Biblioteca fica em prédio anexo ao Palácio do Planalto e abriga discursos de presidentes, além de outras obas.

Bolsonaro defendeu obra e disse que primeira-dama faz trabalho gratuito.

A tradicional biblioteca da Presidência da República, em Brasília, está perdendo espaço para receber a equipe coordenada pela primeira-dama, Michelle Bolsonaro. A biblioteca fica em um prédio anexo ao Palácio do Planalto.

Ao lado da vice-presidência.

Reportagem publicada na edição de "O Globo" na internet mostra que o espaço será reduzido pela metade. Segundo a reportagem, essa é a segunda vez que o governo federal banca uma reforma para abrigar Michelle Bolsonaro e sua equipe na Esplanada.
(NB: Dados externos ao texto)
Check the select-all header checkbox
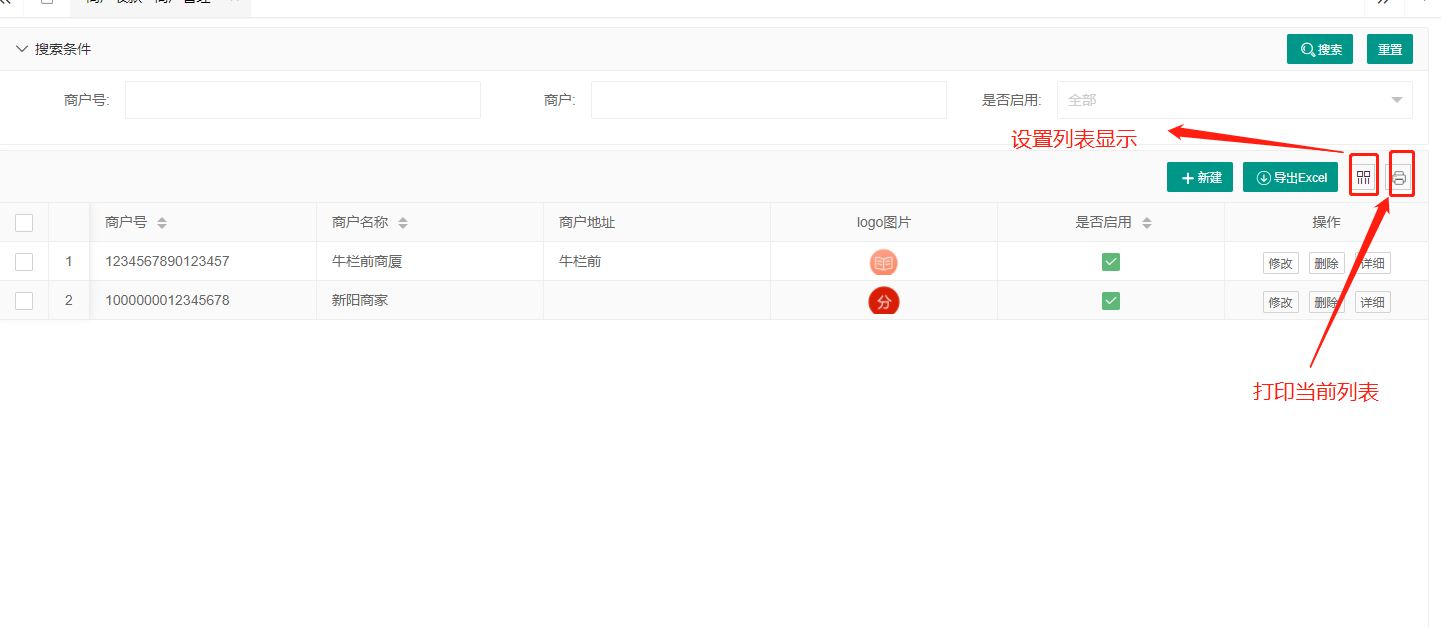Screen dimensions: 1441x628 click(x=24, y=222)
Há sete meses, foram gastos R$ 330 mil em obras no Ministério da Cidadania para adaptar salas para a primeira-dama e servidoras do Pátria Voluntária. O Programa Nacional de Incentivo ao Voluntariado - o Pátria Voluntária - foi criado em julho.

Tem por objetivo promover, valorizar e integrar o trabalho voluntário no país.

Era ligado ao Ministério da Cidadania, mas em dezembro passou para a Casa Civil.

Por isso, a transferência para o Palácio do Planalto.

A biblioteca da Presidência foi criada no governo do presidente Wenceslau Brás, entre 1914 e 1918, quando a sede do governo ainda era no Rio de Janeiro.

Com a construção de Brasília, primeiro foi instalada no prédio principal do Planalto, mas em 1979 foi transferida para o anexo. Tem um acervo de 42 mil itens - três mil discursos de presidentes da República, obras de direito, economia e administração.

É aberta ao público de segunda a sexta-feira.

O presidente do Conselho Regional de Biblioteconomia, Fabio Cordeito, conta que esteve na biblioteca.

E que viu o andamento das obras.

Segundo ele, conversou com servidores e foi informado que o acervo está acomodado no novo espaço.

Mas a área disponível ao público terá de ser reduzida.

Para Fabio Cordeiro, a preocupação é com o futuro da biblioteca.

“O risco de diminuir de tamanho é porque uma biblioteca é um organismo em crescimento, então ela tem que ter espaço para garantir que os acervos futuros caibam nesse espaço físico.

Então, a medida que os governos forem passando, novas políticas vão sendo criadas, políticas precisam ser preservadas para a história do país e para memória institucional de todo o governo”, disse. Em nota, a Secretaria- Geral da Presidência informou que “a biblioteca da Presidência da República, inclusive em razão de sua relevância institucional, vem passando por um permanente processo de modernização", e que “no que se refere às recentes alterações do espaço físico destinado à biblioteca da Presidência da República, é importante registrar, primeiramente, que 100% do acervo físico será preservado, em condições técnicas adequadas." “Ainda a esse respeito”, diz a nota, “cabe esclarecer que havia em torno de 40% de espaço não utilizado nas estantes da biblioteca, de forma que, mesmo com as alterações promovidas, ainda restará margem para ampliação do acervo." A Secretaria informou também que "por outro lado, essas mudanças também visam otimizar os espaços físicos da Presidência, permitindo que outras atividades relevantes possam ser desempenhadas pelos seus servidores." A reação do presidente Bolsonaro destoou do tom sóbrio da nota da Secretaria-Geral da Presidência da República. Depois de afirmar que a primeira-dama fará trabalho gratuito em prol dos deficientes, fez um gesto agressivo contra os repórteres. "Estão descendo a lenha que a biblioteca vai diminuir.

Em vez de elogiar a primeira-dama, ficam criticando", disse.

"Quem age dessa maneira merece outra banana", afirmou o presidente.